The Houston, BC-based log harvesting contractor performs a unique stewardship role for the provincial Ministry of Forests across an isolated swathe of country abutting Tweedsmuir Provincial Park in west-central BC.
The Entiako management unit is a proposed protected area identified through a public stakeholder review process. It provides winter range for caribou and much less desirably has become prime habitat for the mountain pine beetle.
Dave Zielke of Adina Timber has been familiar with the area for years. As its steward, he tries to mimic natural disturbance in the design and transport of bug-killed and damaged wood. It's a caring process. "We're not clear-cutting. We're selectively weeding," says Zielke.
The ministry's Lakes Forest District has been pursuing a small-scale log salvage program in pockets throughout its TSA. It's a control method to extract value from a resource at risk and help contain the beetle's march. The stewardship arrangement evolved from that.

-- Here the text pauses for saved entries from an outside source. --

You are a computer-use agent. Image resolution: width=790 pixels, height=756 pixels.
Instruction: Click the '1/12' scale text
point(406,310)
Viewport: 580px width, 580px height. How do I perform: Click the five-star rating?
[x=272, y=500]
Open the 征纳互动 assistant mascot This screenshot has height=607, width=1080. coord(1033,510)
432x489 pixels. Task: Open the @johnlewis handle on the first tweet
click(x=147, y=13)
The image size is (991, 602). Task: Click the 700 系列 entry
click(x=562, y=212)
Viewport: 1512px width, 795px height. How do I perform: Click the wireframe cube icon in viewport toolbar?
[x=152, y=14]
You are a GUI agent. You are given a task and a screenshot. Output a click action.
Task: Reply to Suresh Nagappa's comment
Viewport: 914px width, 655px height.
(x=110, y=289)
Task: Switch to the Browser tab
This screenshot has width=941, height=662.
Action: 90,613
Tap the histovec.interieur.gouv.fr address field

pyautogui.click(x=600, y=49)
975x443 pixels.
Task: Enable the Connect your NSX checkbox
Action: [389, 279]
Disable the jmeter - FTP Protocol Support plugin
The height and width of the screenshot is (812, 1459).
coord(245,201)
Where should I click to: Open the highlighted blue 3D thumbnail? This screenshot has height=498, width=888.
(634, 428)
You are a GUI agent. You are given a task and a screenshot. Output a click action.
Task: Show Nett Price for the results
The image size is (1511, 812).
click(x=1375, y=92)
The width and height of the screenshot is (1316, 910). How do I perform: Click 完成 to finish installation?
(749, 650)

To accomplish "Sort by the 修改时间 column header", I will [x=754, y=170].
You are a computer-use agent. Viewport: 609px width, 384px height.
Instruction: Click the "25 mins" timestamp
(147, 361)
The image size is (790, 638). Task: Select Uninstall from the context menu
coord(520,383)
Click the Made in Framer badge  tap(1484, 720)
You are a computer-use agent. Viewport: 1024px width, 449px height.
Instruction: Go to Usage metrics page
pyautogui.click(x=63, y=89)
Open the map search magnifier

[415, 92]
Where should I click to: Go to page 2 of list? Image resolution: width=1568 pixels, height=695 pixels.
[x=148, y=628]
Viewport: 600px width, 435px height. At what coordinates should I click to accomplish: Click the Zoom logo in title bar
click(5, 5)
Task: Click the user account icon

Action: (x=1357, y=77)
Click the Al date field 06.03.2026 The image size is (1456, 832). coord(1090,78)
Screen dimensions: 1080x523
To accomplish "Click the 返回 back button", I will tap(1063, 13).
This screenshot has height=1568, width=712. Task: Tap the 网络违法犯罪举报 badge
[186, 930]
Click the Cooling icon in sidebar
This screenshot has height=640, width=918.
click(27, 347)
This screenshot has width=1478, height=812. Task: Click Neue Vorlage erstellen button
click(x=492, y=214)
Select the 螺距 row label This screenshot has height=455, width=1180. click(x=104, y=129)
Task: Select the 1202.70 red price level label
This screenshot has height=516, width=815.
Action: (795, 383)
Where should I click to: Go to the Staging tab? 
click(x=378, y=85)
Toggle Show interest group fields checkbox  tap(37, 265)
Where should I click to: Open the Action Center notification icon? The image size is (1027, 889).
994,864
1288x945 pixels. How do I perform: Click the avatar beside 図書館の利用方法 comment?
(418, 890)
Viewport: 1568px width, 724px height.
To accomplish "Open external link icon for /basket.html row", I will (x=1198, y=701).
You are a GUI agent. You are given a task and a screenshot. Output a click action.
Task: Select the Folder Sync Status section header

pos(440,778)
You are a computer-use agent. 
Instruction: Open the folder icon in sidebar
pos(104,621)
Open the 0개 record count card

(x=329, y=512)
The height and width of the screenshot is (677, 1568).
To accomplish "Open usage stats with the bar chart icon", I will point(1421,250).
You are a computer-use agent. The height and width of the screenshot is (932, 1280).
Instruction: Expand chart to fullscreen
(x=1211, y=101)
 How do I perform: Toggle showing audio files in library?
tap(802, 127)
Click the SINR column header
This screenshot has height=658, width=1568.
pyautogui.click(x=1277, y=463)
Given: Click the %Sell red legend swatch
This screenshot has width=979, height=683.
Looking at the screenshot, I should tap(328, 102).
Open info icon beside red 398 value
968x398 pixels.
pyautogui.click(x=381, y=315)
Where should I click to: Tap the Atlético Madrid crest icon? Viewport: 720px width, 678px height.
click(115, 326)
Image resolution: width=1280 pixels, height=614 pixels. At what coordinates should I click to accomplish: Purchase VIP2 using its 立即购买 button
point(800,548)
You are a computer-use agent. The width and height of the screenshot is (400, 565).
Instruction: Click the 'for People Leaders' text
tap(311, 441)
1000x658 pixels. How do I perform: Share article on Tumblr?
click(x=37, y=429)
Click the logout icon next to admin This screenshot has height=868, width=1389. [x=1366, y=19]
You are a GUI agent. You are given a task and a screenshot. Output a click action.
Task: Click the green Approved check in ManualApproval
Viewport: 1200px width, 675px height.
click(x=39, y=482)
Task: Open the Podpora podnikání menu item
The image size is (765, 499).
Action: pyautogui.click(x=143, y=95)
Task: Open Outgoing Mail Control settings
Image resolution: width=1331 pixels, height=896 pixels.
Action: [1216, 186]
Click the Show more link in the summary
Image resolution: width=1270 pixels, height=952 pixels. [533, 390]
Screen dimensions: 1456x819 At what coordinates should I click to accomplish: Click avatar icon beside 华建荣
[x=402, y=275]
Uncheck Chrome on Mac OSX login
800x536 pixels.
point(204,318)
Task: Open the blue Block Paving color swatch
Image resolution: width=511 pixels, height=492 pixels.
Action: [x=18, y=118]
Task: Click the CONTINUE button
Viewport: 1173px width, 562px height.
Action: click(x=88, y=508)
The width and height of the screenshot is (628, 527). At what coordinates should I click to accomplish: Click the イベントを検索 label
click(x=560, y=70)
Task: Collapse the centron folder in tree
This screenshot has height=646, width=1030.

"It's a timber sale really, but it's Adina Timber's responsibility to work up front," explains Bob Murray, the Forest Service's district manager in Bums Lake. That means taking charge of all operational aspects, including identifying trees to harvest, developing a harvesting plan, presenting it to the forest service for approval, conducting it and doing work like beetle probes and setting pheremone traps.
Zielke salvage-logged in the area under the ministrv's small business program before the two-year stewardship agreement began in the summer of 1997.
"Dave has a reputation for doing a good job. It's an isolated area that he knows well. There's a high level of trust between us and the environmental folks concerned about the Entiako winter range that he does an excellent job," says Murray.
The arrangement has worked well. "I like to think we've developed some different methods and machine use in our selective loging," says Zielke. "We identify infected trees and rather than landings we cut, process and bunch on the stump and skid. In the last two years we've proven we can snip and skid."
Some of those skids are a remarkable five km in length, snaking through the bush on narrow, four-metre-wide trails. It's tight, careful harvesting that puts a premium on good machine operators.
Equipment used included a Madill 3200 buncher with a Pierce harvester head. The machine's boom and stick design allow it to operate within the confines of an impressive 19 swath. A rubber-tired JD 748, a 667F and 668F and this last summer a Cat D5 swing boom have all been used in phases of the salvage operation. At the lakeshore logs are boomed and towed to a loadout facility. Adina salvaged about 6,000 M3 in 1997.
"I feel good about it. I like to think we use good forest practices,"says Zielke. The stewardship agreement runs to November, 1998. By then a decision is expected on how the area will be managed in the future.